Convert the listing below into a Markdown table with the columns Row and Line, placing each nonblank line in its own numbered row.

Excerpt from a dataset
— Begin —
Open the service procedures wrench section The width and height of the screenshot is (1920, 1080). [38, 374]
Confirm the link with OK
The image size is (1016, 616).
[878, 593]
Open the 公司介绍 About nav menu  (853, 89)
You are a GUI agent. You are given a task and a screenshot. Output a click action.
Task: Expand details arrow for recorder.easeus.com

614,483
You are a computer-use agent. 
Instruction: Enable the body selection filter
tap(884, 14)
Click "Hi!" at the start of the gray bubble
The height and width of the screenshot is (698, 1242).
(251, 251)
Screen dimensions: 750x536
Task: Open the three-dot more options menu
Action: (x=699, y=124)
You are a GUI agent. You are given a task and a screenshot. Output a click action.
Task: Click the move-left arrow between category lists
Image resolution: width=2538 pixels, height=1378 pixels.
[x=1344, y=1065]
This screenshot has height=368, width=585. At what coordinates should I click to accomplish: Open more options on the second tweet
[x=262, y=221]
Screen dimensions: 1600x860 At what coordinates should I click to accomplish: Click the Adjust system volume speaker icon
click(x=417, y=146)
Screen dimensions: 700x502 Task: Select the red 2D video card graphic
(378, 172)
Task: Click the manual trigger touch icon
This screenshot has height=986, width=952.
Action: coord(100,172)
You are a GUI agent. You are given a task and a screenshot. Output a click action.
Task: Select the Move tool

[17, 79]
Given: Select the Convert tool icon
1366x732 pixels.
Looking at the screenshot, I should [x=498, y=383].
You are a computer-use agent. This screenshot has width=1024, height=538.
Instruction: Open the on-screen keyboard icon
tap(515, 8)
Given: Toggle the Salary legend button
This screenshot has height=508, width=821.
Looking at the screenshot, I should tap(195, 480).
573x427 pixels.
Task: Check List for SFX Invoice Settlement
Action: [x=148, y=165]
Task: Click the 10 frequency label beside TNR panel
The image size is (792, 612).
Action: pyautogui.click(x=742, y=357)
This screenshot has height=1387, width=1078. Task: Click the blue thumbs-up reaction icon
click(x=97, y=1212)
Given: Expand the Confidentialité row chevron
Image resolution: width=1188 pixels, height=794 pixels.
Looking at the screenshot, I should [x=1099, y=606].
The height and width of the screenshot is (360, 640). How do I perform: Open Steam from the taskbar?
— End —
* [EXERCISE SOLUTION]:
| Row | Line |
|---|---|
| 1 | Open the service procedures wrench section The width and height of the screenshot is (1920, 1080). [38, 374] |
| 2 | Confirm the link with OK |
| 3 | The image size is (1016, 616). |
| 4 | [878, 593] |
| 5 | Open the 公司介绍 About nav menu  (853, 89) |
| 6 | You are a GUI agent. You are given a task and a screenshot. Output a click action. |
| 7 | Task: Expand details arrow for recorder.easeus.com |
| 8 | 614,483 |
| 9 | You are a computer-use agent.  |
| 10 | Instruction: Enable the body selection filter |
| 11 | tap(884, 14) |
| 12 | Click "Hi!" at the start of the gray bubble |
| 13 | The height and width of the screenshot is (698, 1242). |
| 14 | (251, 251) |
| 15 | Screen dimensions: 750x536 |
| 16 | Task: Open the three-dot more options menu |
| 17 | Action: (x=699, y=124) |
| 18 | You are a GUI agent. You are given a task and a screenshot. Output a click action. |
| 19 | Task: Click the move-left arrow between category lists |
| 20 | Image resolution: width=2538 pixels, height=1378 pixels. |
| 21 | [x=1344, y=1065] |
| 22 | This screenshot has height=368, width=585. At what coordinates should I click to accomplish: Open more options on the second tweet |
| 23 | [x=262, y=221] |
| 24 | Screen dimensions: 1600x860 At what coordinates should I click to accomplish: Click the Adjust system volume speaker icon |
| 25 | click(x=417, y=146) |
| 26 | Screen dimensions: 700x502 Task: Select the red 2D video card graphic |
| 27 | (378, 172) |
| 28 | Task: Click the manual trigger touch icon |
| 29 | This screenshot has height=986, width=952. |
| 30 | Action: coord(100,172) |
| 31 | You are a GUI agent. You are given a task and a screenshot. Output a click action. |
| 32 | Task: Select the Move tool |
| 33 | [17, 79] |
| 34 | Given: Select the Convert tool icon |
| 35 | 1366x732 pixels. |
| 36 | Looking at the screenshot, I should [x=498, y=383]. |
| 37 | You are a computer-use agent. This screenshot has width=1024, height=538. |
| 38 | Instruction: Open the on-screen keyboard icon |
| 39 | tap(515, 8) |
| 40 | Given: Toggle the Salary legend button |
| 41 | This screenshot has height=508, width=821. |
| 42 | Looking at the screenshot, I should tap(195, 480). |
| 43 | 573x427 pixels. |
| 44 | Task: Check List for SFX Invoice Settlement |
| 45 | Action: [x=148, y=165] |
| 46 | Task: Click the 10 frequency label beside TNR panel |
| 47 | The image size is (792, 612). |
| 48 | Action: pyautogui.click(x=742, y=357) |
| 49 | This screenshot has height=1387, width=1078. Task: Click the blue thumbs-up reaction icon |
| 50 | click(x=97, y=1212) |
| 51 | Given: Expand the Confidentialité row chevron |
| 52 | Image resolution: width=1188 pixels, height=794 pixels. |
| 53 | Looking at the screenshot, I should [x=1099, y=606]. |
| 54 | The height and width of the screenshot is (360, 640). How do I perform: Open Steam from the taskbar? |